Friday, March 4, 2022

Azure Synapse Notebook variable & parameter language context

While designing a data platform using Azure Synapse (or Azure Data Factory) it is quite common to want to use variables and/or parameters to control various aspects of your code execution. One common example of this is parameterizing your pipelines for environment configuration control, that is to distinguish between Dev, Test, Prod.

There are many articles already about how to parameterize an Azure Notebook, so I won't rehash that in detail. Here is my favourite for reference:

What isn't well documented is the Notebook default language will be the language context that the parameter is set in. Regardless of if you use a language magic command in your Parameterized Cell.

It makes sense if you stop and think about it. It can catch you out though if your Notebooks require multiple languages to complete their tasks. For example, let's assume this scenario.

Scenario: To interact with ADLS and other sources you use PySpark, but for creating data views etc you prefer Spark SQL due to language familiarity (TSQL), code formating, and maybe code migration. Due to the bulk of your code cells being Spark SQL that is the language you have set the Notebook to, therefore your PySpark cells use the %%pyspark magic command.

My pipeline has a parameter

The Notebook activity is passing that parameter through via dynamic values

The notebook is set to Spark SQL as the default language

The following screenshots have used the pipeline execution and notebook snapshot to trace the output/state of each step and highlight what is happening:

We can see the Parameterized Cell defined in PySpark code and then the Runtime Parameter being passed in and set in Spark SQL

Using some simple output commands in those respective languages we trace the current values.

This shows that the PySpark variable defined in our Parameterized Cell was not replaced and actually carries the value of 'dev'. The parameter passed into the Notebook was set in Spark SQL and the output of that language correctly has the value 'prod'.

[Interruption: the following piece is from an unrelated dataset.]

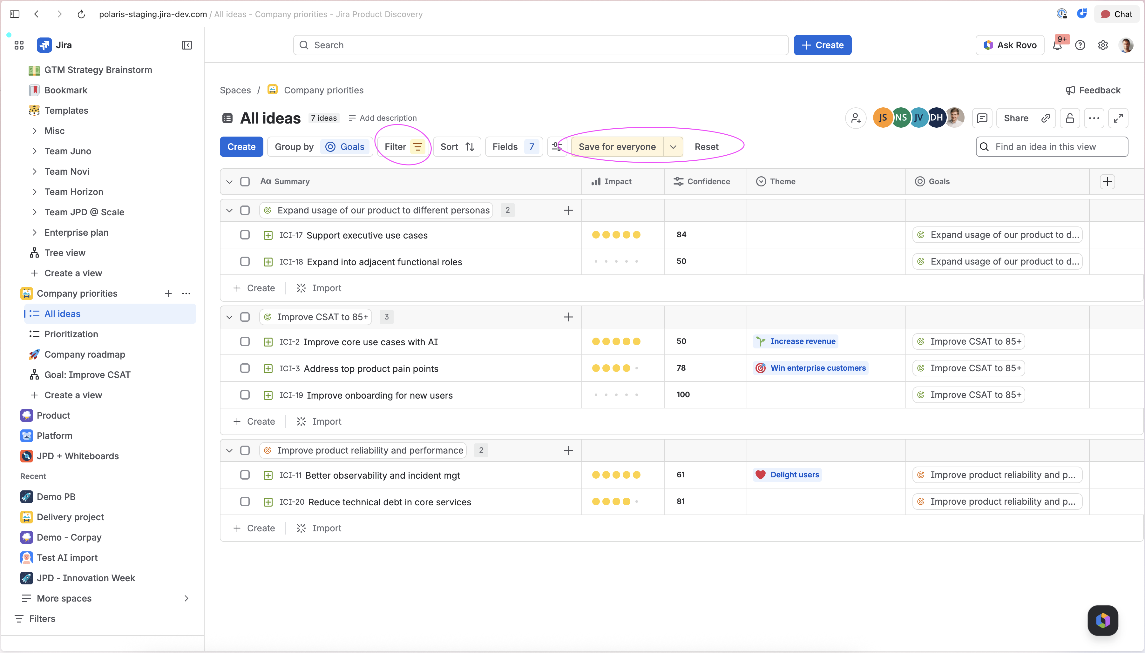The height and width of the screenshot is (653, 1145).
Task: Copy view link icon beside Share
Action: 1046,118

That's not necessarily a problem, except if we need to reference the Parameter value from PySpark (or another language). We can recast the value from Spark SQL to PySpark with some simple code.

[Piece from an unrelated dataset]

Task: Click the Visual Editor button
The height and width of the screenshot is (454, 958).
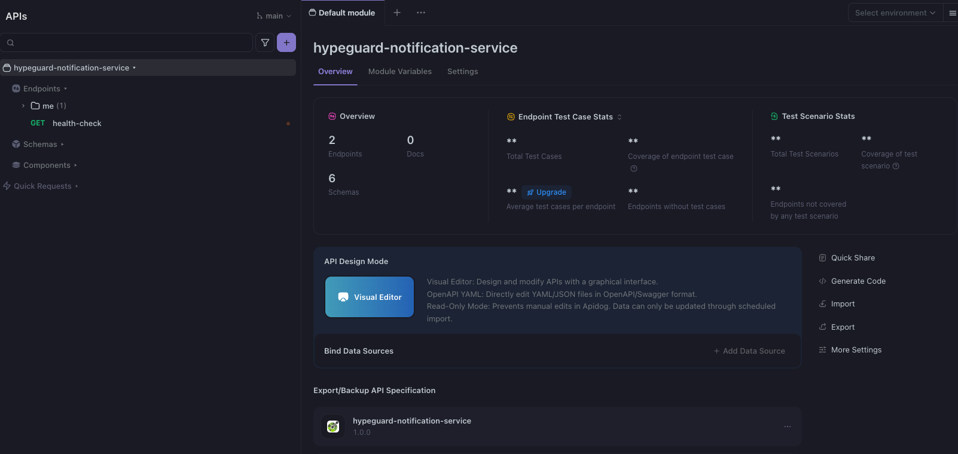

param_df = spark.sql('SELECT ${env_selection}')
env_selection = param_df.columns[0]

Now we can see the Print function in our PySpark code return the correct value from the Parameter.

This behavior also applies to any variables you define within a specific language via the magic command.

Obviously, the right outcome here is to really think about what your Notebook's default language will be set to based on the requirements and behaviors. As I stated above though there are times you may need to use multiple languages and pass variable/parameter values between languages to achieve some functionality.